Work required
Check each line of the material below for "Given", then copy the ones that contain it.

Data excerpts

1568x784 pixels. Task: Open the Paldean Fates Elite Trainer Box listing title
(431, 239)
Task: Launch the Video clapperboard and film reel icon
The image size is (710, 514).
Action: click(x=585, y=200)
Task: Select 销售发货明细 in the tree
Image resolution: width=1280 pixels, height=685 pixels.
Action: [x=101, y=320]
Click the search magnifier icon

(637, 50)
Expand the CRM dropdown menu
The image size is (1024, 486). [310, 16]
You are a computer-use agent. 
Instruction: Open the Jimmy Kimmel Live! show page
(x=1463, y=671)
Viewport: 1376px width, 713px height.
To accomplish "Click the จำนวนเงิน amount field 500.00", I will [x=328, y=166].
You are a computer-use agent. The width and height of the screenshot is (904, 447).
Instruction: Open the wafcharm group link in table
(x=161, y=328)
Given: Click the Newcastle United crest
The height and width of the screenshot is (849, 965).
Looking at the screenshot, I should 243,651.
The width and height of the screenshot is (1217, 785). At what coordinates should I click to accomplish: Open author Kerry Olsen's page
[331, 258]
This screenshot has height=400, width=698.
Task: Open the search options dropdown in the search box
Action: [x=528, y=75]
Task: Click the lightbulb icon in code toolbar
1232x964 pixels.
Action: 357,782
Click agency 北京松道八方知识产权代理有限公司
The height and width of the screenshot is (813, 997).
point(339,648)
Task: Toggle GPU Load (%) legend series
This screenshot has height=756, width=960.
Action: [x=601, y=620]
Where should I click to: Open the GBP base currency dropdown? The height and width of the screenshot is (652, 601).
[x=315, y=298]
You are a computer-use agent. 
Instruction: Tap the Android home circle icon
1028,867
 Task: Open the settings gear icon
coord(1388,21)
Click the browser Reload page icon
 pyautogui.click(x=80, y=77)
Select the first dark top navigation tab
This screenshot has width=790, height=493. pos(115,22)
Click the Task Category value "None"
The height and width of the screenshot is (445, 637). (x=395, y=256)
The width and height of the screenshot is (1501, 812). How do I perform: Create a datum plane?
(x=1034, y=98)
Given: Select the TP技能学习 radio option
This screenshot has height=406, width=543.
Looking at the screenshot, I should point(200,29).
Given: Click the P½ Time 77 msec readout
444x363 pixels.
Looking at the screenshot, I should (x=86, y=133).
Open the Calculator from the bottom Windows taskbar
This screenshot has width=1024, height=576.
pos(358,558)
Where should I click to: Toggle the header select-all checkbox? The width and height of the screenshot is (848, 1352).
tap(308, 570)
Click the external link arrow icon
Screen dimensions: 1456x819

Answer space
Given: Click the Newcastle United crest
Given: Select the TP技能学习 radio option
Given: Click the P½ Time 77 msec readout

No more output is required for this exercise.